Many people concerned about the possibility of inflation caused by the debasement of currencies, such as myself, were strongly influenced by the 2009 book by Carmen Reinhart and Kenneth Rogoff, This Time is Different, which catalogues the causes and effects of past economic crises. While in the short term, debt-financed deficit spending by governments can boost economies (just look at the vital roles played by governments in cushioning the covid-19 crisis), these economic historians observe that in the longer term the use of excess government debt to boost economies rarely ends well.
Most nations that have seen government debt rise above 100% of GDP have seen declining growth. Japan crossed this threshold 20 years ago, and it is now closer to 200% debt to GDP. Growth in Japan has indeed been poor. Reinhart and Rogoff observe that a debt crisis and some form of sovereign default, often via currency debasement i.e. inflation, normally follows. This has not happened in Japan, so they have been wrong about that, at least there and so far.
I believe there is no longer a widespread political or intellectual following for the orthodox fiscal and monetary views set out by Reinhart and Rogoff. We no longer hear reservations of economists and politicians regarding deficit spending. In the past fiscally conservative groups like the Tea Party railed against bank bailouts and fiscal stimulus packages. The Tea Party’s outcry, taken up by the wider Republican Party, forced President Obama and Congress to rein in the US deficit. Now, in the face of a larger shock, our ideology has been transformed. In my view, there is not, currently, in any major country anywhere on Earth a strong constituency for sound money (with the possible exception of China – which is trying to bring its money supply under control).
• • • •
Answer these questions from the text on government debt and inflation:
(a) What is the title of the 2009 book by Carmen Reinhart and Kenneth Rogoff?
(b) Roughly what is Japan's ratio of debt to GDP now?
(c) Which country is named as a possible exception to the lack of a strong constituency for sound money?

_Information_
• • • •
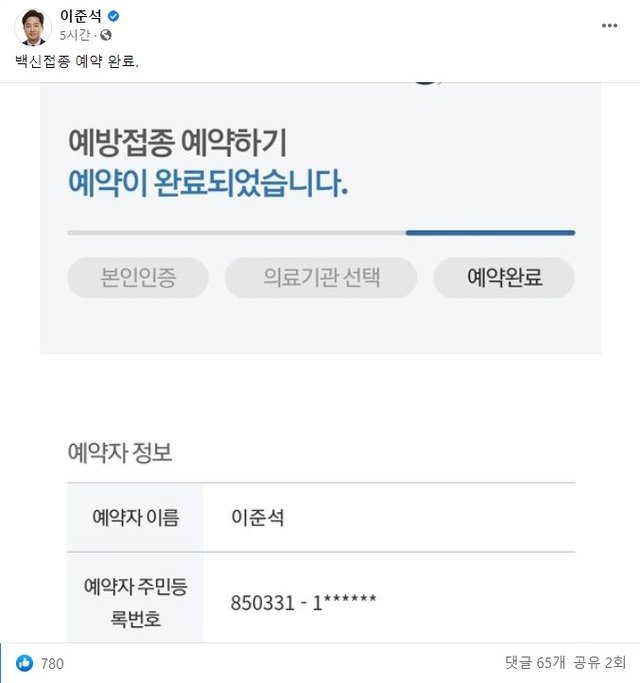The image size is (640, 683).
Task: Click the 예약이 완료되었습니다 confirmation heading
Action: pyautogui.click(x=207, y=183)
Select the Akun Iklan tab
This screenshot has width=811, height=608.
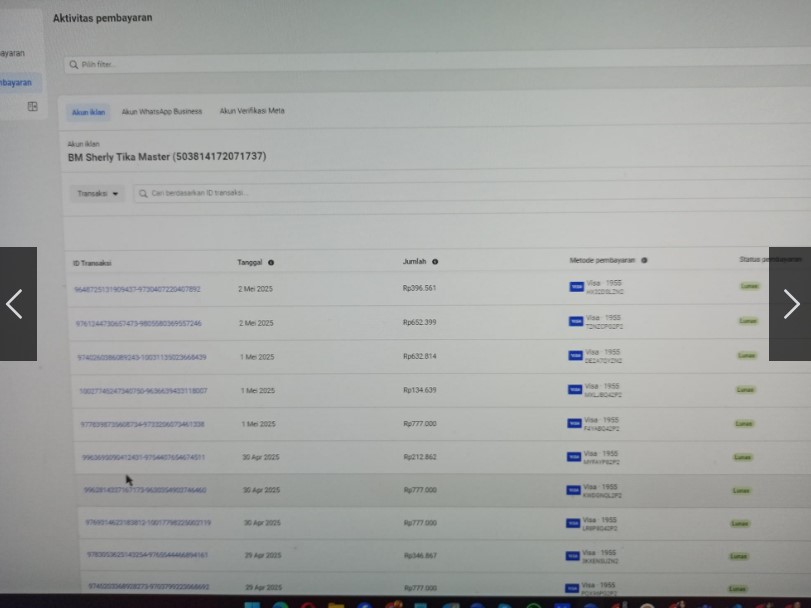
• • • •
_Task result_
(a) This Time is Different
(b) Closer to 200%
(c) China